Prompt
Could you recast everything in the listing below, from the line containing "Image resolution: width=622" down to the end of the listing, as a JSON list of strings, one string per line, with blank lines left out? Leave the pictures out of your answer.

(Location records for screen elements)
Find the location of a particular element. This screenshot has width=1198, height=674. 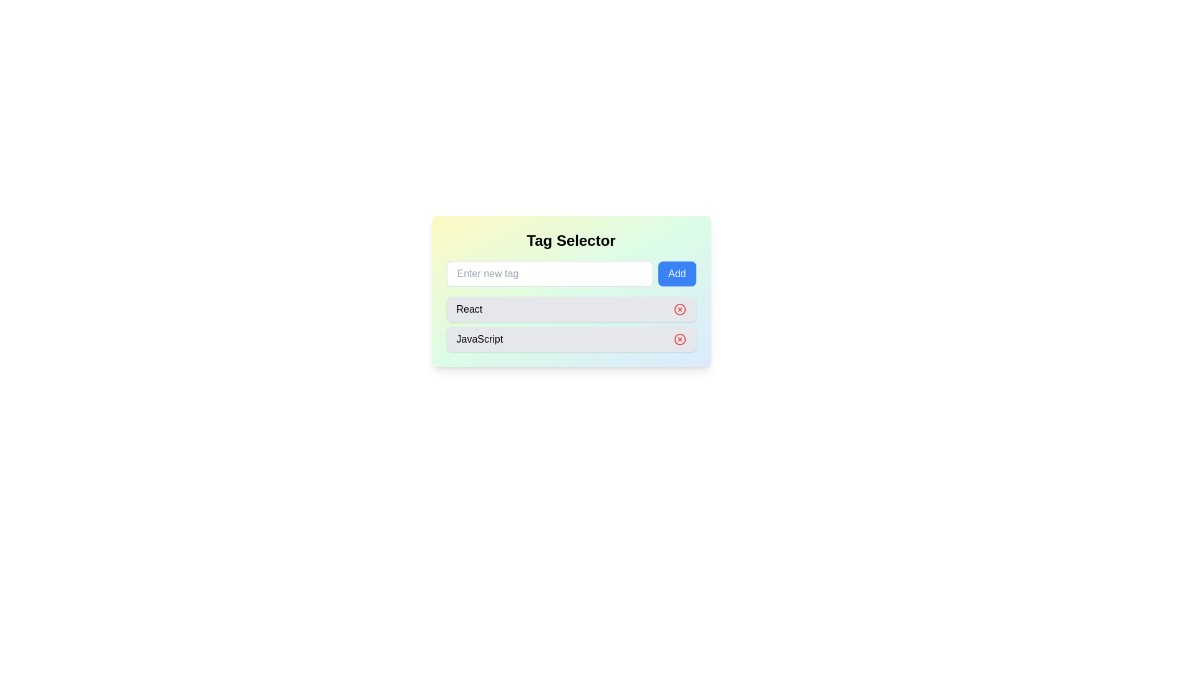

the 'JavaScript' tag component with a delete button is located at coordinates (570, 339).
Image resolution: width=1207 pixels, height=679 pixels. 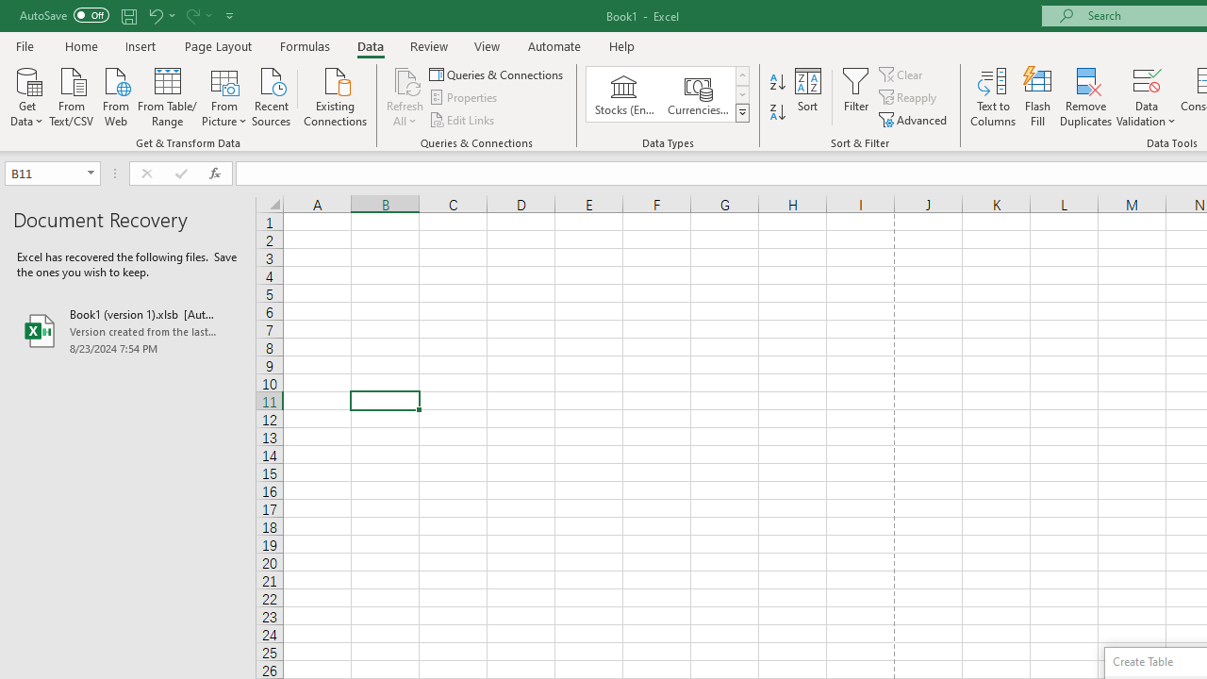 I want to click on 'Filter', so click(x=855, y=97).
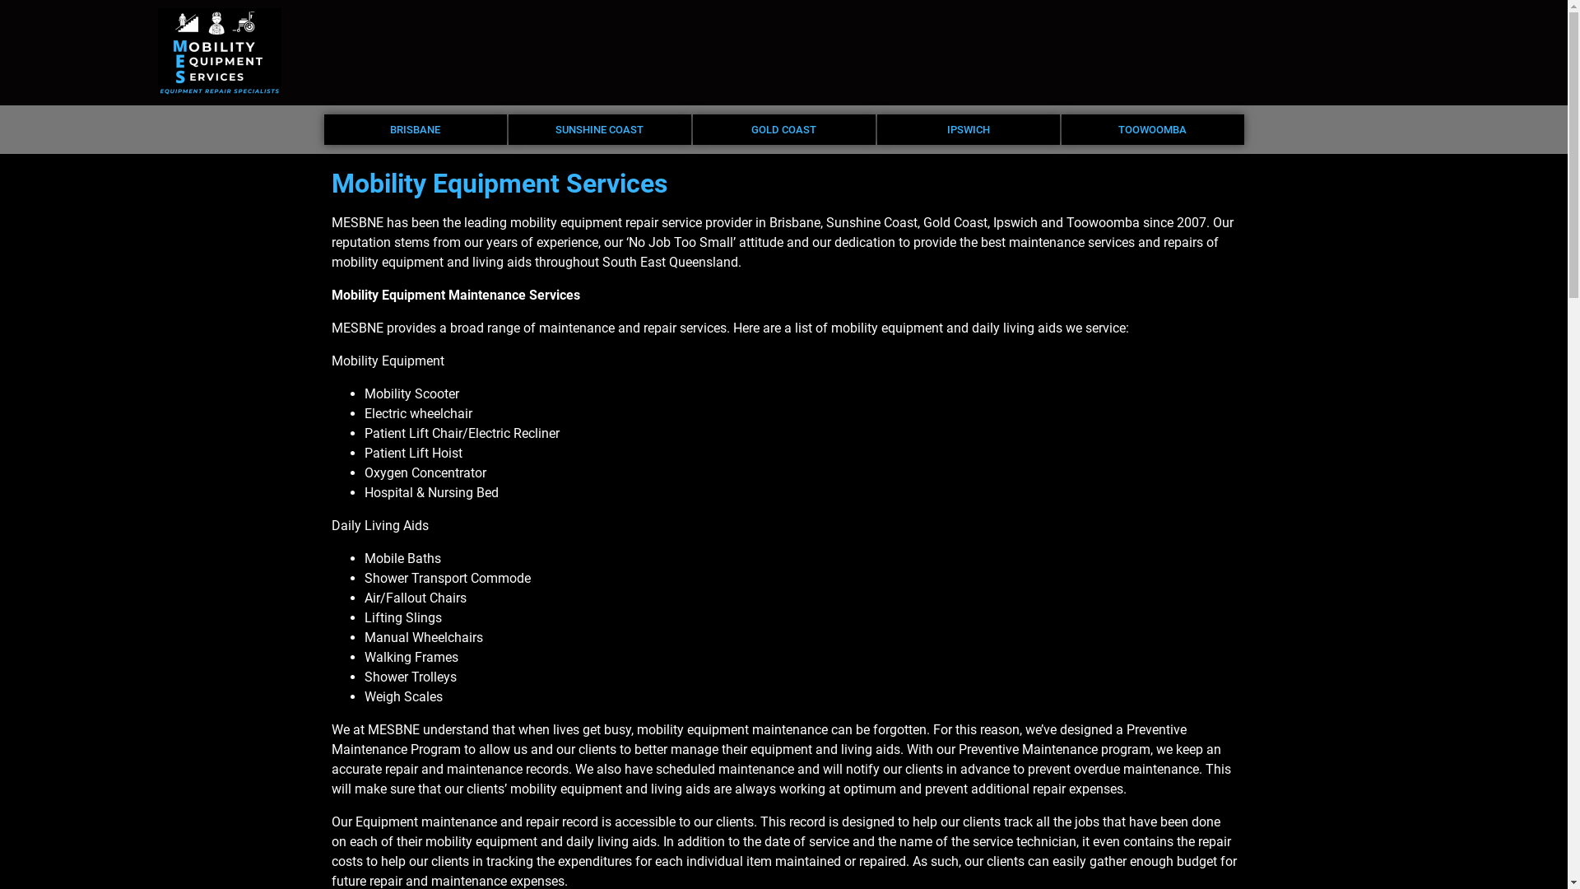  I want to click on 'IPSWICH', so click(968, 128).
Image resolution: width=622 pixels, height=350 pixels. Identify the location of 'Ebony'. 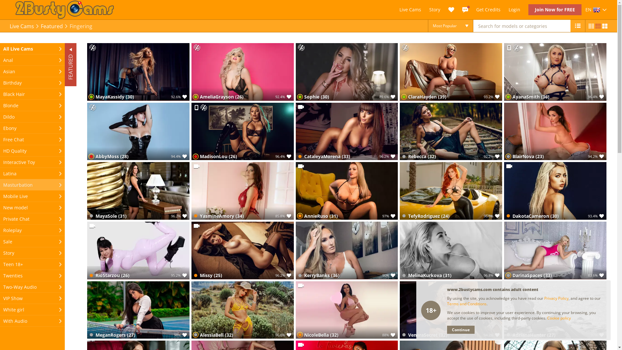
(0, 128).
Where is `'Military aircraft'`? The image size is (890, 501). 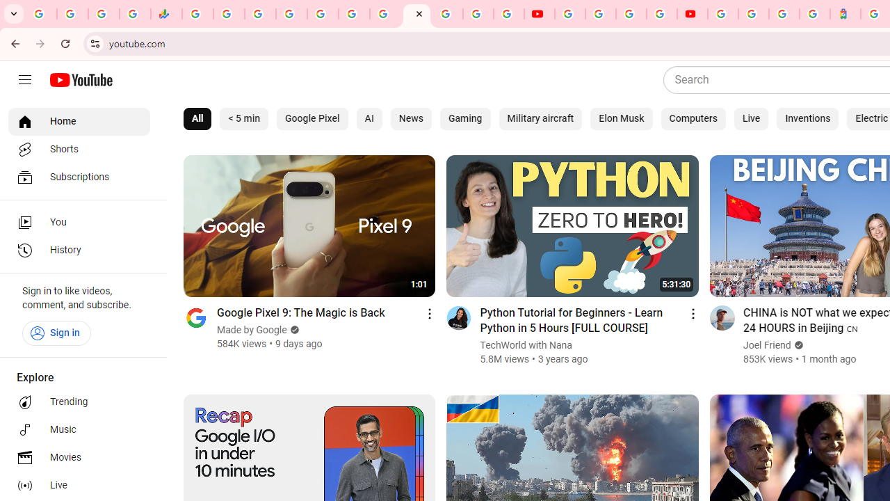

Written solution
[
  "Image resolution: width=622 pixels, height=350 pixels. Identify the location of 'Ebony'. ",
  "(0, 128).",
  "Where is `'Military aircraft'`? The image size is (890, 501). "
]